Aufgaben:
1/ Welche Produktarten nennt der Textauszug als Beispiele für das beworbene Angebot? Zähle sie alle auf.
2/ Übersetze diesen Satz aus dem Textauszug ins Englische: „Akteurinnen und Akteure nutzen dabei ihre Reichweite vermehrt zur Einwerbung von Spenden sowie zur Vermarktung von Produkten und Dienstleistungen.“

Textauszug:
---*---

In österreichischen Telegram-Netzwerken wird zunehmend versucht, mit Verschwörungstheorien Geld zu verdienen. Dabei werden vor allem reichweitenstarke rechtsextreme Kanäle Teil von professionalisierten Vertriebsnetzwerken und bewerben ein breites Produktangebot – von Nahrungsergänzungsmitteln und Krisenvorsorgeartikeln bis zu politischem Merchandise.
Das zeigt eine neue Studie der Bundesstelle für Sektenfragen, die auf die demokratiegefährdende Wirkung hinweist. Hervorgegangen ist diese mittlerweile „stabilisierte Gegenöffentlichkeit“ demnach aus der Protestkommunikation während der Coronapandemie. Akteurinnen und Akteure nutzen dabei ihre Reichweite vermehrt zur Einwerbung von Spenden sowie zur Vermarktung von Produkten und Dienstleistungen. Zur Absicherung ökonomischer Interessen werden dabei neue Bedrohungsszenarien konstruiert, die gezielt Misstrauen gegenüber demokratischen Institutionen und wissenschaftlichen Erkenntnissen schüren.

---*---

Bereitgestellte Angaben:

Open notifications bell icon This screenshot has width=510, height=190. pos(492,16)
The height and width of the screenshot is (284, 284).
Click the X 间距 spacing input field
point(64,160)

---*---

Lösungen je Aufgabe:
1/
- Nahrungsergänzungsmittel
- Krisenvorsorgeartikel
- politisches Merchandise

2/ In doing so, the actors increasingly use their reach to solicit donations and to market products and services.